### [Exercise input]
Content starts
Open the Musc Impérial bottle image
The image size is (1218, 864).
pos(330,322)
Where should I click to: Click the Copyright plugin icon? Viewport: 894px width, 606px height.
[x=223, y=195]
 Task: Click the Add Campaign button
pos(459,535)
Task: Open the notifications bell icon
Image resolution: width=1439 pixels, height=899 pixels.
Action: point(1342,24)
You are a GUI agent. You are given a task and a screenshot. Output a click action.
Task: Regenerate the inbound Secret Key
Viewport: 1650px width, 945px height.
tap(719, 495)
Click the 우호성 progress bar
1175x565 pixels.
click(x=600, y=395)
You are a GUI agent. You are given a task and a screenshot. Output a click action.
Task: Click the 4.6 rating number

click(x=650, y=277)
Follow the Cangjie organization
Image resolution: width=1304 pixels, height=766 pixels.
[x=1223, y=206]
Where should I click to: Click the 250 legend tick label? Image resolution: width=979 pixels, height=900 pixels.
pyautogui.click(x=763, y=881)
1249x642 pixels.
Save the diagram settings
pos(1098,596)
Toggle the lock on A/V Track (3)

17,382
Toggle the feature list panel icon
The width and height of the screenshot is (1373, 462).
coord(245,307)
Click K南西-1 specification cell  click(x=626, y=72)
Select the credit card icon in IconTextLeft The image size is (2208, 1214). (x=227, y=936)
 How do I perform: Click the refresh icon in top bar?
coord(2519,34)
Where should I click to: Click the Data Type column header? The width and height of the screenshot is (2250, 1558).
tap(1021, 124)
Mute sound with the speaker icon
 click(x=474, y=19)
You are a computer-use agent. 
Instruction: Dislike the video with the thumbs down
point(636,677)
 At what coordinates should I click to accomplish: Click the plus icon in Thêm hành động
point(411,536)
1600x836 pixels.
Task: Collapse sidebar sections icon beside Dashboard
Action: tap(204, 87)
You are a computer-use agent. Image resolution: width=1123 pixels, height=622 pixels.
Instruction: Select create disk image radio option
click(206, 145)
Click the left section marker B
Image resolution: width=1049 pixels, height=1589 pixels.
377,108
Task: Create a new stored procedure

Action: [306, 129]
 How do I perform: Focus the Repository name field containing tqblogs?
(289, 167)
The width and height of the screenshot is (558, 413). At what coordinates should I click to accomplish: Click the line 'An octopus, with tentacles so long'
Content ends
From the material above, copy out every line bearing the string "Open".

Open the Musc Impérial bottle image
Task: Open the notifications bell icon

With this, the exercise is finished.